Uma pausa nos trabalhos com a Cerradania, para mergulhar um pouco na origem da minha vida com a Florestania. Retorno com muita alegria a um dos locais mais fantásticos que pude desfrutar. Sou Matogrossense, legítimo guri das beiras do Rio Santana ( Nortelândia) que contribui com as águas do Rio Paraguai e segue rumo ao Pantanal. Bem próximo da minha casa o nascedouro do Rio Guaporé que segue o rumo da Amazônia, por Rondônia, e por este caminho eu trilhei parte da trajetória de minha carreira profissional. Nem muito distante seguindo algumas léguas e subindo a Chapada dos Guimarães nos deparamos com a exuberante natureza do cerrado.
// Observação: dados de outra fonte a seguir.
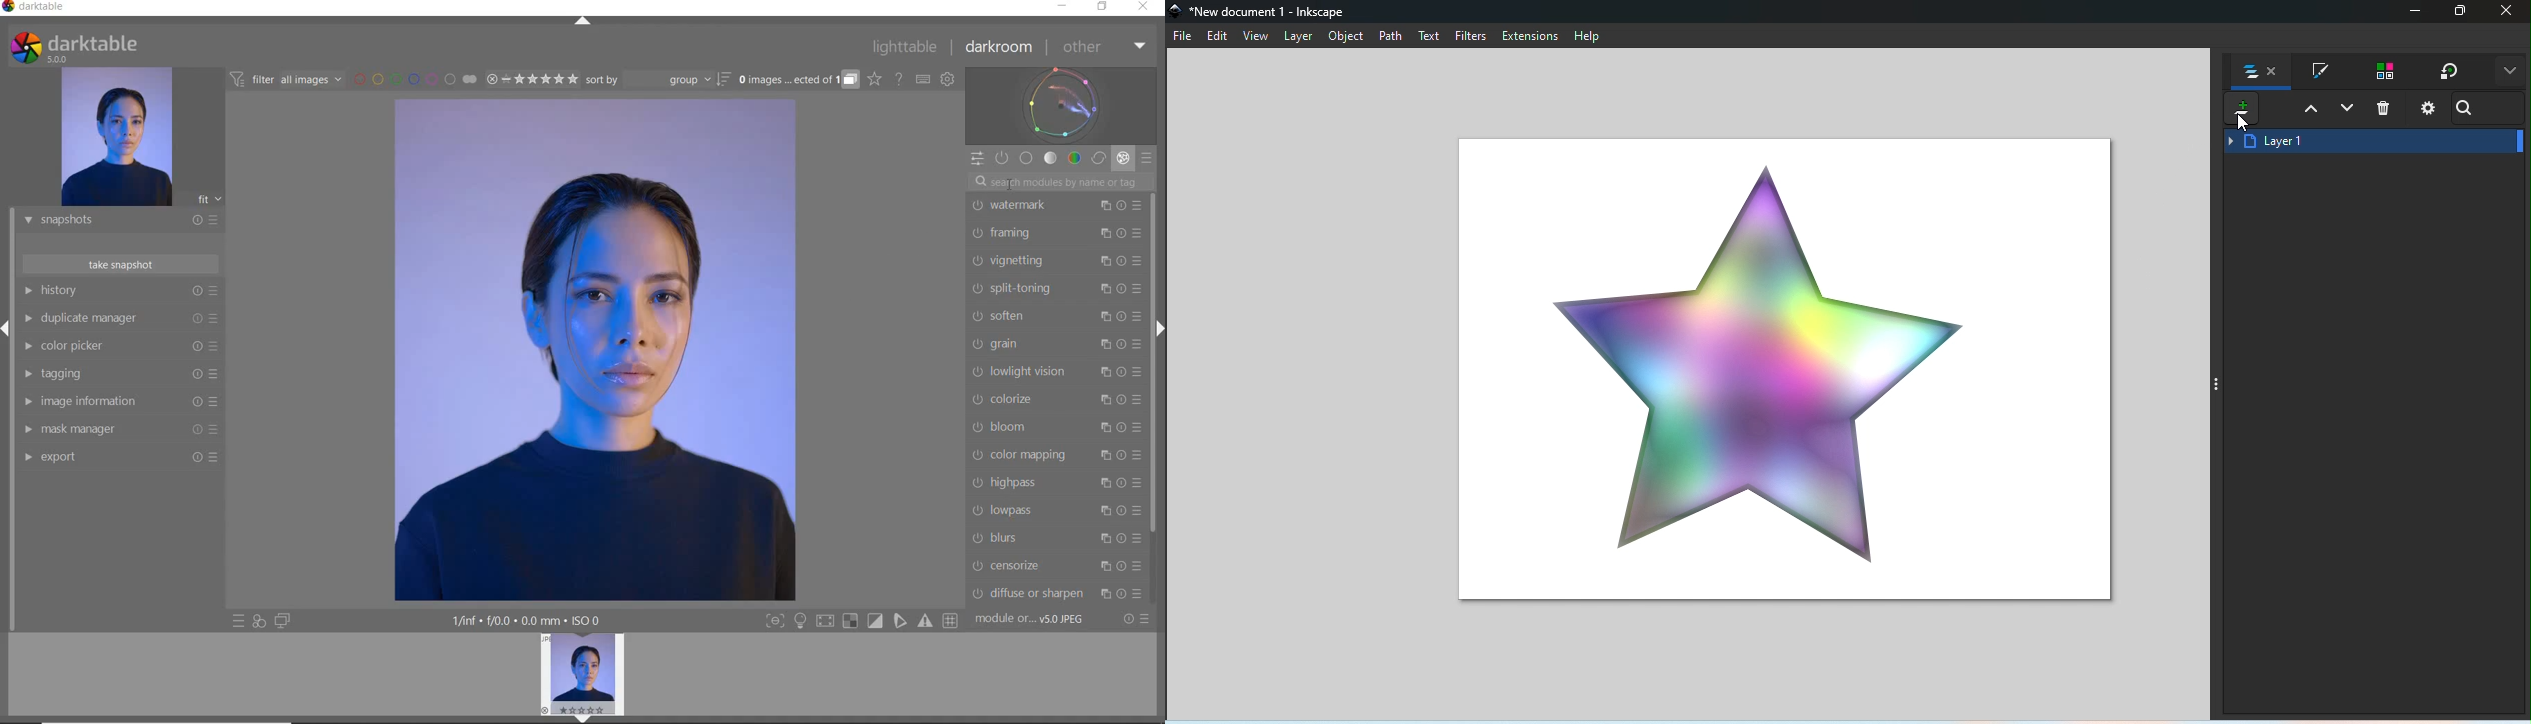 This screenshot has width=2548, height=728. Describe the element at coordinates (926, 621) in the screenshot. I see `Button` at that location.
Onde tudo por lá é grandioso… To assim emocionado, pra reviver novamente, mesmo que por pouco tempo, a passagem de contribuição aos três biomas: Floresta Amazônia, Pantanal e Cerrado.
Costumo repetir que os rumos são traçados pelo norte e seguimos o destino reservado para ser vivido na intensidade do possível com as boas recordações do passado e um presente intenso de querer e ser feliz. Afinal, não existe distancia pra quem sabe remar, no remanso da travessia e seguindo o que o remo dá, enfrentando os desafios, mas firme seguindo o que foi reservado pra ser vivido.
Coisas de convivência com Renato da Pousada e do Barco Rey em Pimenteiras, incansável militante da preservação das espécies aquáticas do Rio Guaporé, Renato Pereira destaque na importância da fiscalização permanente na bacia hidrográfica do Rio Guaporé. Entre outras coisas, aprendi que sal e fósforo são suficientes pra sobreviver em uma pescaria dos ribeirinhos; podemos retirar iscas vivas de peixe, apenas usando fígado de peixe e um pedaçinho de linha; assisti ao espetáculo do ataque dos Botos com o Puraquê; apanhação de Açai, só de ver; sonhei com a festa do Boto Cor de Rosa e o Tucuxi; Escrevi algo sobre o canoeiro do Guaporé.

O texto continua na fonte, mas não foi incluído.